Peut-on inverser un hash pour retrouver la donnée d'origine ?
Non. Les fonctions de hash sont à sens unique par conception. Vous ne pouvez pas inverser mathématiquement un hash vers son entrée. En revanche, les mots de passe courants peuvent être retrouvés dans des tables précalculées (rainbow tables), d'où l'importance de saler les mots de passe avant hashage.
Qu'est-ce que HMAC ?
HMAC (Hash-based Message Authentication Code) combine une fonction de hash avec une clé secrète. Il vérifie à la fois l'intégrité et l'authenticité des données, prouvant qu'elles n'ont pas été altérées et qu'elles ont été produites par quelqu'un connaissant la clé secrète.
Mes données sont-elles envoyées sur un serveur ?
Non. Tout le hashage tourne dans votre navigateur avec l'API Web Crypto. Vos textes et fichiers ne quittent jamais votre appareil.
Why should I never use MD5 or SHA-1 for password storage even with a salt?
Both algorithms are extremely fast, which is the opposite of what you want for passwords.

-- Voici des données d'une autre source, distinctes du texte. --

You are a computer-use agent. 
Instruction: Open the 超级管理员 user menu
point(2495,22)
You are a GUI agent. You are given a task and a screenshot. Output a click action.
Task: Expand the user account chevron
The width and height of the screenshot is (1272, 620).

An attacker with a stolen hash file can try billions of guesses per second on a GPU. Password-hashing functions like bcrypt, scrypt, and Argon2 are deliberately slow and memory-hard, which forces attackers to spend orders of magnitude more time per guess.
When should I use SHA-512 instead of SHA-256?
On 64-bit CPUs, SHA-512 is often slightly faster than SHA-256 because its inner state and word size are tuned to 64-bit operations. Use SHA-512 when you want a longer digest (128 hex characters) for collision resistance margin, or when you are already in a SHA-512 ecosystem (TLS 1.3 with certain cipher suites, some HMAC implementations).